After he saves Sara by leading her through the air vents, she is aware that Michael is up to something that he should not be, though she has no idea what it is. Rather than going to the warden or one of the COs with the news that there is an inmate who knows his way around the vents of the prison far more than he ought to, Sara makes the first in a long series of compromises where Michael is concerned and gives him the chance to tell her what he was doing himself. Interestingly, Michael makes no attempt to come up with a convincing lie, though he surely knew before he ever met Sara that lies were going to be part and parcel of their relationship. He even seems hurt that Sara would investigate him in the first place, and clams up altogether without giving any answer at all. It is Sara who winds up apologizing. With every meeting in the infirmary, the chemistry between the two of them continues to grow, until they are soon referring to one another as “Michael” and “Sara” rather than “Mr. Scofield” and “Dr. Tancredi”. Even Sara’s nurse, Kate, soon notices that the idle flirtation that one would expect from a male inmate in the presence of an attractive female doctor is starting to be reciprocated and is in danger of turning into something quite a bit more serious, but Sara does not heed her warning.

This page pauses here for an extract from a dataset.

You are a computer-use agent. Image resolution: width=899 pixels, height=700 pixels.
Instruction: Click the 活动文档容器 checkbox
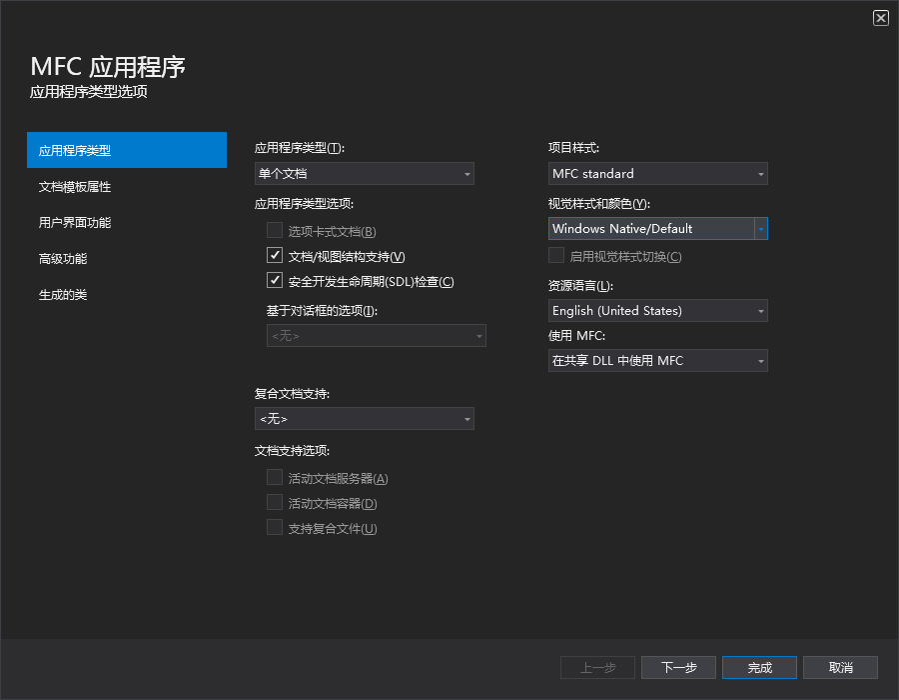click(275, 503)
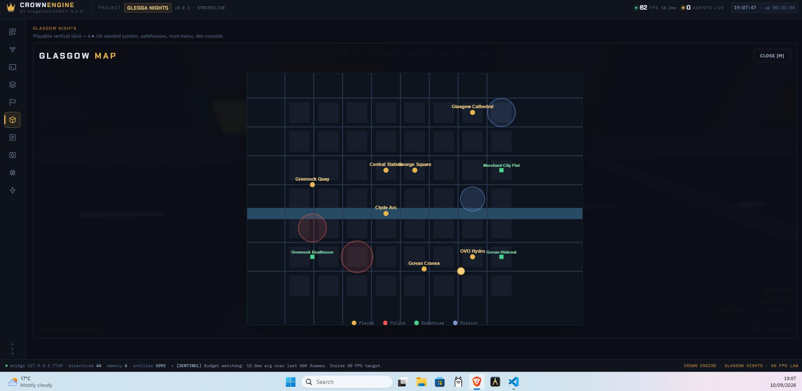Click the Govan Cranes location dot

424,269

The first, and least serious, rift between Michael and Sara comes when Sara discovers that Michael actually has a marriage that he has been keeping secret from her (“And Then There Were Seven”). His intentions towards his wife are neither romantic nor sexual-he needs her so that she can slip him a credit card for The Plan-but Michael can of course not tell Sara this. He can only offer a weak excuse that things are not what they seem. Sara’s response is telling:

Sara: So you’re married.
Michael: Uh, well, not in the traditional sense of the word.
Sara: Michael, we’re both adults here. Put your cards on the table. (He gives her a look) Ok, I’ll go first. As one of the very few women around here, I’m used to a certain amount of…innuendo and flirtation being thrown my way. I’m not used to enjoying it.
Michael: Look, Sara -
Sara: It’s Dr. Tancredi. And, please let me finish. I'm not a jealous woman, but I am a careful one. And for some reason, when I'm around you, I'm not, careful.
Michael: You don't have to be.
Sara: Yes, I do. There are so many questions surrounding you, Michael. There are way too many. So here’s the deal. From now on, your shots, any medical concerns, they’re all fine, as long as it’s doctor-patient. But personal questions and favors of any kind are no longer a part of our relationship.

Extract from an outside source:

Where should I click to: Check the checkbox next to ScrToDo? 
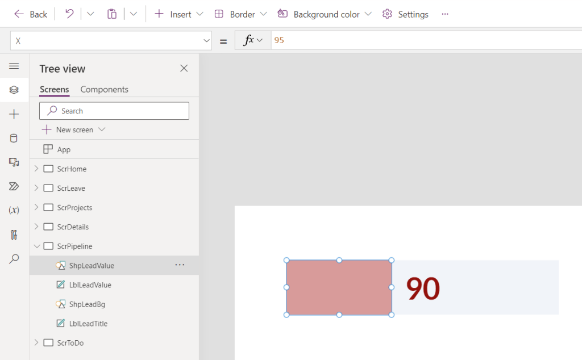tap(48, 342)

Sara is fully aware that she and Michael are crossing lines here, as the quote above makes clear. The two of them remain on chilly terms until the day of Lincoln’s scheduled execution, when Michael’s plan is falling apart all around him and the reserve and control that are the most visible parts of his character are collapsing as well (“The Rat”). Desperate to see his brother before the execution takes place, he makes this plea to Sara:

Michael: Sara-Dr. Tancredi, I’m sorry, this isn’t about the morality of the death penalty. This is about killing an innocent man, my brother, and surely your father can’t be in favor of that.

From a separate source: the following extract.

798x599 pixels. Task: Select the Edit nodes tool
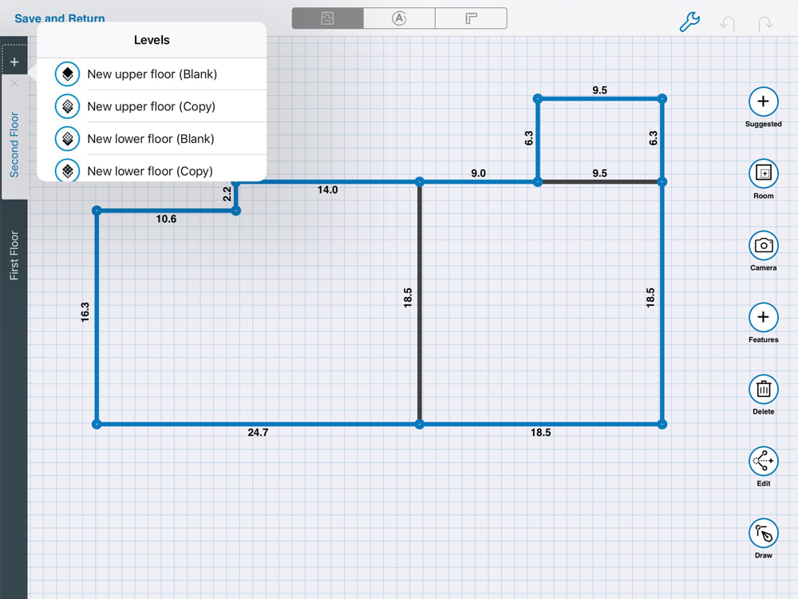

It is notable because he slips and refers to her as Sara rather than Dr. Tancredi, as he had been doing in deference to her wishes after she learned about his wife. When he is in a state of high emotional distress, she immediately becomes Sara again, when if he was really doing nothing more than running a game on her it should be the exact opposite: if he did not care about her, he should be referring to her only as Dr. Tancredi within his mind, and that is the address that should have slipped out while he was so upset. The audience has known for a long time how quickly and deeply Sara was falling for Michael; this is one of the first concrete signs that we’ve gotten to show that it’s reciprocated. When Sara makes as if to leave during the course of that same scene, Michael grabs quickly for her wrist, realizes halfway into the gesture that maybe this is unwise, given Sara’s justifiable reasons to be skittish around him, and turns it instead into a caress.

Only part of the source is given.